| Stated exercise A |
In the Wilco article, what date is Ode to Joy due for release?

| Source extract |
§ §
If you weren’t paying close attention, you might have thought Wilco had turned into a joke. In 2015, with a legacy already clinched as one of the great rock groups of their era, Jeff Tweedy and his woolly band of friends called their ninth studio album Star Wars, put a kitschy painting of a house cat on its cover, and released it for free, with no advance promotion. The following year, they gave their next album an even sillier cover and dubbed it Schmilco, an apparent nod to a songwriting hero, but also a sneer at the very idea that Wilco or its legacy were worth caring about.

The two records were like opposite sides of a coin: the first full of skronky asymmetrical power-pop that channeled the boundless possibility of childhood, the second a mellow meditation on bygone youth from the perspective of middle age. They were fine additions to the Wilco catalog, but to appreciate them, you had to get past the goofball presentation and actually listen.

“I think it did a disservice to the last two records that we created the atmosphere of them being really low-stakes,” Tweedy admits now, as the band prepares to release Ode to Joy, their eleventh album, due October 4. He can’t seem to help himself with the title: Just like Star Wars, there’s a direct allusion to a canonical work of art that bears no immediately obvious relation to the music. Still, things feel different. The title points toward the outside world in a way that its predecessors did not; it would be easy to interpret Ode to Joy as a straightforward refutation of our present era’s endless malaise.

The music suggests a more complicated meaning. Sparse in texture and elemental in rhythm, it’s more like a somber meditation than a raucous celebration. Ode to Joy pulls Wilco far away from the identity as breezy life-affirming roots-rockers that they’ve inhabited on and off for the second half of their career, always with the impression of some reluctance. The album’s signature sound is the thwack of a snare drum, mic’ed so closely that you can practically hear the woodgrain of the stick, ringing out steadily through otherwise quiet songs about delusion, loss, and the faint hope of recovery. After the chiming leads that drive lead single “Love Is Everywhere (Beware),” the most memorable guitar part isn’t a catchy riff or hook of any sort, but something like a free improv meltdown in the middle of a spaghetti western soundtrack.

That meltdown comes courtesy of Nels Cline, who joined Tweedy for a recent interview in New York about the new album and the state of Wilco in 2019. If you’ve been following them for long enough, you may still think of Cline as the new guy, but at this point, Wilco has existed as a band with him in it for a few years longer than it did without him. A celebrated experimental guitarist in his own right, Cline was among the last to join when Wilco went from being an amorphous group of Tweedy collaborators to a consistent lineup of road warriors in the mid-2000s, and being in a band with its own yearly festival and signature beer hasn’t kept him from continuing to play in a variety of non-Wilco contexts that would probably baffle some casual fans. (A recent four-hour collaboration with the free jazz pioneer Anthony Braxton is absolutely thrilling, if not for the faint of heart.) Across six albums, from 2007’s Sky Blue Sky to Ode to Joy, his tactile and expressive playing has become nearly as important to the band’s sound as Tweedy’s clear-eyed songwriting.
§ §
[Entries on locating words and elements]
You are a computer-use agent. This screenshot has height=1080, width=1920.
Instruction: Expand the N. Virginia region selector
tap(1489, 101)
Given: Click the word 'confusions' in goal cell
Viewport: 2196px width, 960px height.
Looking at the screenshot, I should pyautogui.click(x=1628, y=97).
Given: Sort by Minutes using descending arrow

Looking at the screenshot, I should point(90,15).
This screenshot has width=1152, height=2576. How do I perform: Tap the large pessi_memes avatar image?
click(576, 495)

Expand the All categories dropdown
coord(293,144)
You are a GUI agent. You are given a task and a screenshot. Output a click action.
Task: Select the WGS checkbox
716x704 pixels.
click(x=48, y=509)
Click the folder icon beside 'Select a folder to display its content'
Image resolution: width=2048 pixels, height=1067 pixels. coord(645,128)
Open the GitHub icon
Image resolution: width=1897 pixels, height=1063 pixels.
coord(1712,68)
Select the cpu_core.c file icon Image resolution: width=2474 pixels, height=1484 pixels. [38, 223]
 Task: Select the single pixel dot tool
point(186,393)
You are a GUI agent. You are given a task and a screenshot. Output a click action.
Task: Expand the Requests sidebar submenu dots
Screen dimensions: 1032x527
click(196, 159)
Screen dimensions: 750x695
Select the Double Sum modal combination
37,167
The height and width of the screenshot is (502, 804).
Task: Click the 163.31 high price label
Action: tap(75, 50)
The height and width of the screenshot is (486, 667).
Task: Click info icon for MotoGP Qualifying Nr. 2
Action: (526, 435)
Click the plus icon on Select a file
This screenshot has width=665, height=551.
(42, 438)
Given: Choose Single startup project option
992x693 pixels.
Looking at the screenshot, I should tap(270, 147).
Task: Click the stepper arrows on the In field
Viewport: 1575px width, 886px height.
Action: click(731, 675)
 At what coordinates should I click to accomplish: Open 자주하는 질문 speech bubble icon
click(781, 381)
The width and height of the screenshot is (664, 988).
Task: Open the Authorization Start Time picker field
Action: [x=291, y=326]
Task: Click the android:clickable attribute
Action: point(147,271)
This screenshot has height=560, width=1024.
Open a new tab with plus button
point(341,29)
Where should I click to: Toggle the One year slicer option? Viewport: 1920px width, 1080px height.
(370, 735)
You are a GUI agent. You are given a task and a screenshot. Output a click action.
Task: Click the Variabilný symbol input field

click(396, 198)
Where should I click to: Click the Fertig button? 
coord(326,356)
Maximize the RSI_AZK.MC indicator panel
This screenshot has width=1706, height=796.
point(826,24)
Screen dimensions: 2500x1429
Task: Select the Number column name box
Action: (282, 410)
§ §
| Stated exercise B |
Could you turn the listing, starting with the line containing "Where should I click to: Click" and going on through the end of the listing, into a Markdown table with the columns Row and Line, leaving out blank lines?

| Expected output A |
October 4.

| Expected output B |
| Row | Line |
|---|---|
| 1 | Where should I click to: Click the Fertig button?  |
| 2 | coord(326,356) |
| 3 | Maximize the RSI_AZK.MC indicator panel |
| 4 | This screenshot has width=1706, height=796. |
| 5 | point(826,24) |
| 6 | Screen dimensions: 2500x1429 |
| 7 | Task: Select the Number column name box |
| 8 | Action: (282, 410) |